**Task to complete**
Copy each line below in which the word "agent" occurs.

**Data to process**
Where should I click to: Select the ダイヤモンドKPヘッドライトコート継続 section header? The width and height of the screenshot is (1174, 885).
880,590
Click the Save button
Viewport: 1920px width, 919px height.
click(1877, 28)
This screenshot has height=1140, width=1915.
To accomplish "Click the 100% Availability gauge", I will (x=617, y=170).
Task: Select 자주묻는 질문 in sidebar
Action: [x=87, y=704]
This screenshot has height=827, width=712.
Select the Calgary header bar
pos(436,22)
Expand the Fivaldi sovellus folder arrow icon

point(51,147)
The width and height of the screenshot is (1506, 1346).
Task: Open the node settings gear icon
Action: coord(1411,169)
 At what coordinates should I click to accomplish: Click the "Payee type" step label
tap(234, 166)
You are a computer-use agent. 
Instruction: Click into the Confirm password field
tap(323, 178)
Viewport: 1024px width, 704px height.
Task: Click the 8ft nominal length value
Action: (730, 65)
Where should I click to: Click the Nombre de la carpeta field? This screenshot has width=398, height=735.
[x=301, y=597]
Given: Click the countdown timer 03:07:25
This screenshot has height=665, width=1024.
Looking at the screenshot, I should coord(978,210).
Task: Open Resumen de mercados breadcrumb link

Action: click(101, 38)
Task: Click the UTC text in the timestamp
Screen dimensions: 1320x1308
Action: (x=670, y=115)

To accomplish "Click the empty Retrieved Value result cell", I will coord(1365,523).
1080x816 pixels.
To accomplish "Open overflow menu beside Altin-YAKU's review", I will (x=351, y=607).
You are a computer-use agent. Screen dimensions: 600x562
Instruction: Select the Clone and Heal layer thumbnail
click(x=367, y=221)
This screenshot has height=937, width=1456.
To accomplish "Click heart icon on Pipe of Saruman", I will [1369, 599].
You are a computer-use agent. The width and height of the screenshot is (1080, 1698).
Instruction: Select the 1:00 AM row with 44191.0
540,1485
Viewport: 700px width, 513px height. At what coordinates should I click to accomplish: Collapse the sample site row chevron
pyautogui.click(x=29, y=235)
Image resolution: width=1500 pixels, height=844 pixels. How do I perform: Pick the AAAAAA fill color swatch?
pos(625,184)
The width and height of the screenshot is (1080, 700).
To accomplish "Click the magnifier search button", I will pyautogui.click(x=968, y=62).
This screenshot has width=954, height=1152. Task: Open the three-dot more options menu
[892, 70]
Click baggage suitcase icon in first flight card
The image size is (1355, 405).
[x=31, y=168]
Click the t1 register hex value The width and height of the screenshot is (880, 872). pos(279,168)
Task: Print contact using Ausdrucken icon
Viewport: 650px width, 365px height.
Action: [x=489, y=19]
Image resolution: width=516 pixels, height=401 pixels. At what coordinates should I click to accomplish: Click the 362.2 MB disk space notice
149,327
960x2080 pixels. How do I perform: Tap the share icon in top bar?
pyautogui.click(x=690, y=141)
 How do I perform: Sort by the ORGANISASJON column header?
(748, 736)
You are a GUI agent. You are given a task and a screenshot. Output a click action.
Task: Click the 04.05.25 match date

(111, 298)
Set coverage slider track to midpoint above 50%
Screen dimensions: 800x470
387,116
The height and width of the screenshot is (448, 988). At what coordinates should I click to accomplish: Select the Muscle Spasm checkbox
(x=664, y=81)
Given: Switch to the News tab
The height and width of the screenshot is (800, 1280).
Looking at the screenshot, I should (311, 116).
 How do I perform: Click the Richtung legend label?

**Response to the task**
You are a computer-use agent. 
You are a computer-use agent. Screen dimensions: 600x562
You are a computer-use agent. The width and height of the screenshot is (1080, 1698).
You are a GUI agent. You are given a task and a screenshot. Output a click action.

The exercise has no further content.